* [What the task requires]:
Only the number is needed: how many lines of the entries below contain the word "agent".

(Data for the task)

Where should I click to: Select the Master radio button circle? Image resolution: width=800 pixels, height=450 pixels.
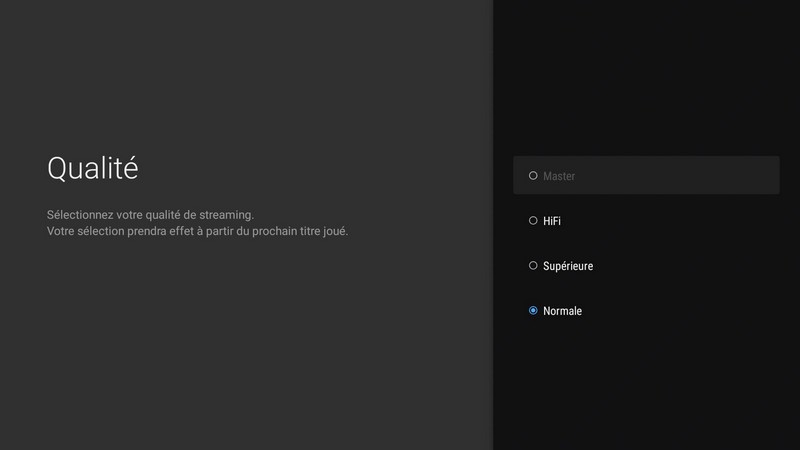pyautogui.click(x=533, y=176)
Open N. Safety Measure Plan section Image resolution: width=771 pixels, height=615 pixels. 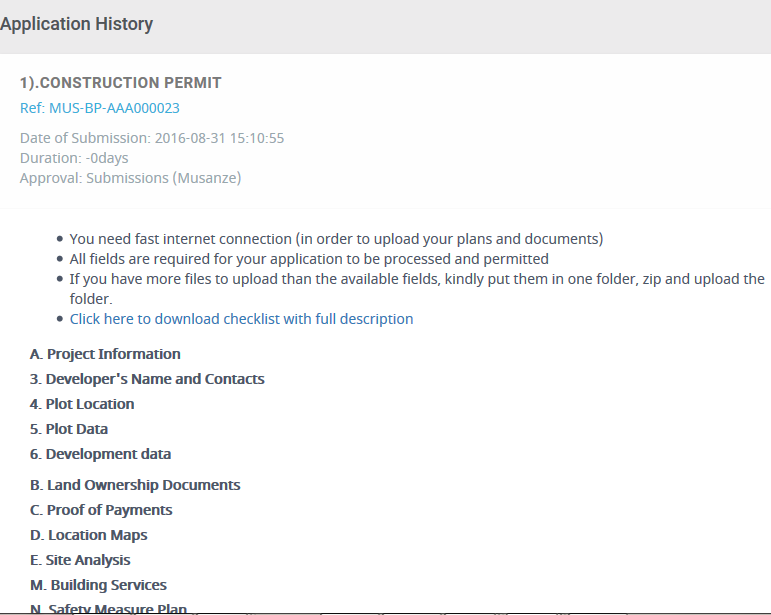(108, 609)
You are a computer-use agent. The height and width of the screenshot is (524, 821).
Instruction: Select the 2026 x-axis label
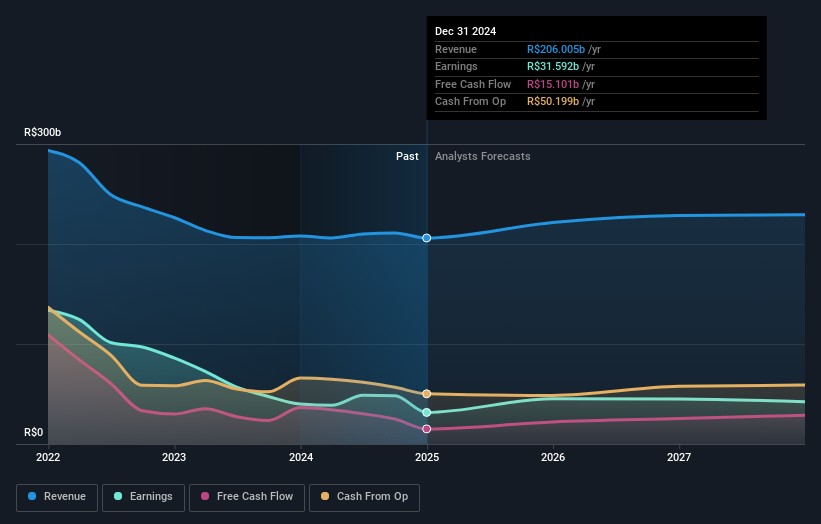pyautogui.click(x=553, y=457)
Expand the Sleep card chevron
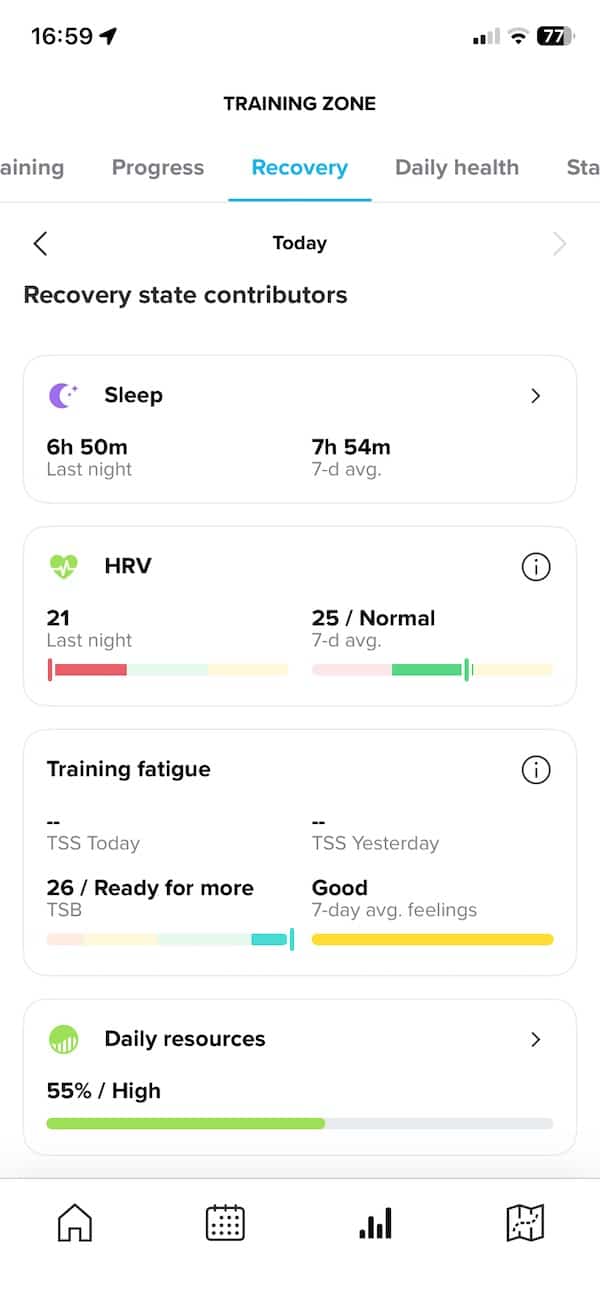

(End Data for the task)
(Data for the task)

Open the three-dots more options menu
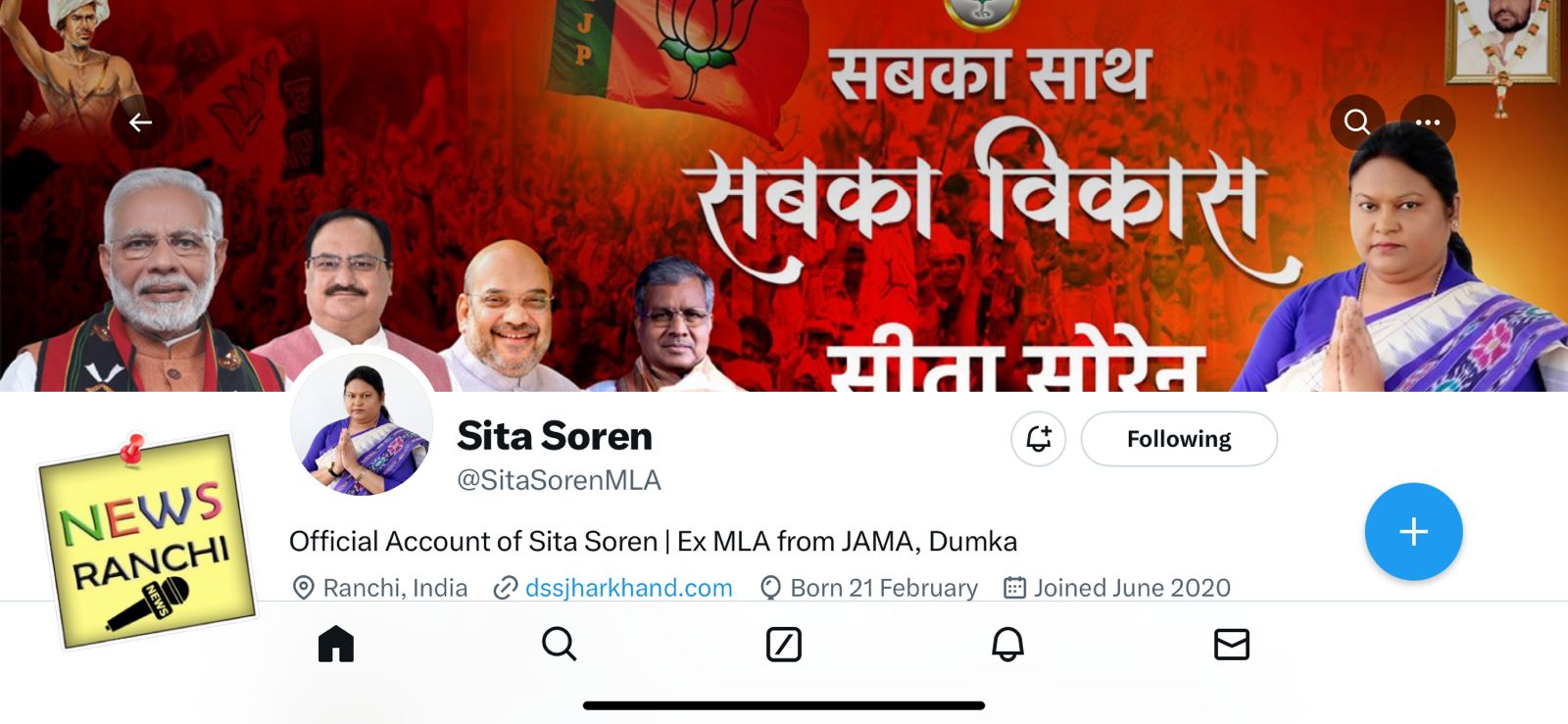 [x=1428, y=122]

(End Data for the task)
(Data for the task)

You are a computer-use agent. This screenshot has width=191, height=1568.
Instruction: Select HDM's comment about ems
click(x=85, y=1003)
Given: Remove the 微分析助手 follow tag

(End Data for the task)

* [Reply to the exercise]:
2